Assuming I haven’t misoverestimated Obama and he’s not a misogynistic corporatist homophobe at heart, he’s probably rationalized his conflict avoidance as a Very Pragmatic Strategy to woo corporate money and fundie manpower so that he and the Democrats can keep winning elections and continue to do… good enough. And who knows, maybe a few hundred years of good enough would eventually add up to something meaningful.

But we don’t have a few hundred years. People are getting sick and dying now, our financial system is out of control now, the climate is heating up now, women and gays are seeing their rights rolled back now. And that’s without mentioning how absurd it is to expect that any agenda that corporations and fundies have veto power over would stay even good enough for very long.

Sadly, it’s not just Obama who consistently takes the easy road; large chunks of the Democratic and progressive worlds have adopted the same approach. Harry Reid doesn’t want to take on Obama or the Lieberman Caucus by pushing the public option through reconciliation. The progressive orgs in the Veal Pen don’t want to oppose Obama because he might choke off their donations. The unions don’t want to oppose him because they’re afraid he won’t back EFCA (although why they think he’ll lift a finger for EFCA based on his track record so far is beyond me).
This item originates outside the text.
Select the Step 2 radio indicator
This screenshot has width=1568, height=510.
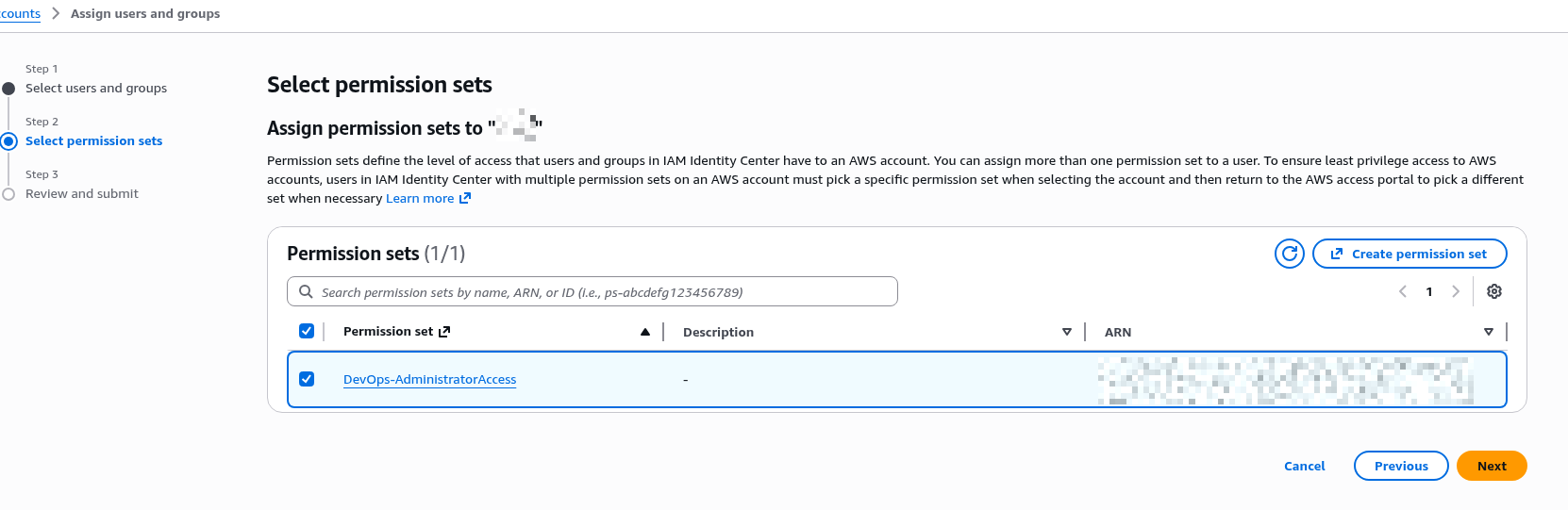9,141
So not only do we have a president who always follows the path of least resistance, but we have a Democratic/progressive establishment that’s willing to cave in where Republicans and Rahmocrats are not, thus ensuring that the path of least resistance will always bend to the right.

And that, in a nutshell, is why Jane and FDL continue to fight, kicking and screaming, even enlisting unlikely allies like Grover Norquist: We are trying to move the path of least resistance back to the left, by making corporatist corruption and religious intolerance politically painful, by pressuring progressive politicians to use their power – because it’s the only way to make Obama and the Democrats do the right thing instead of the good enough thing.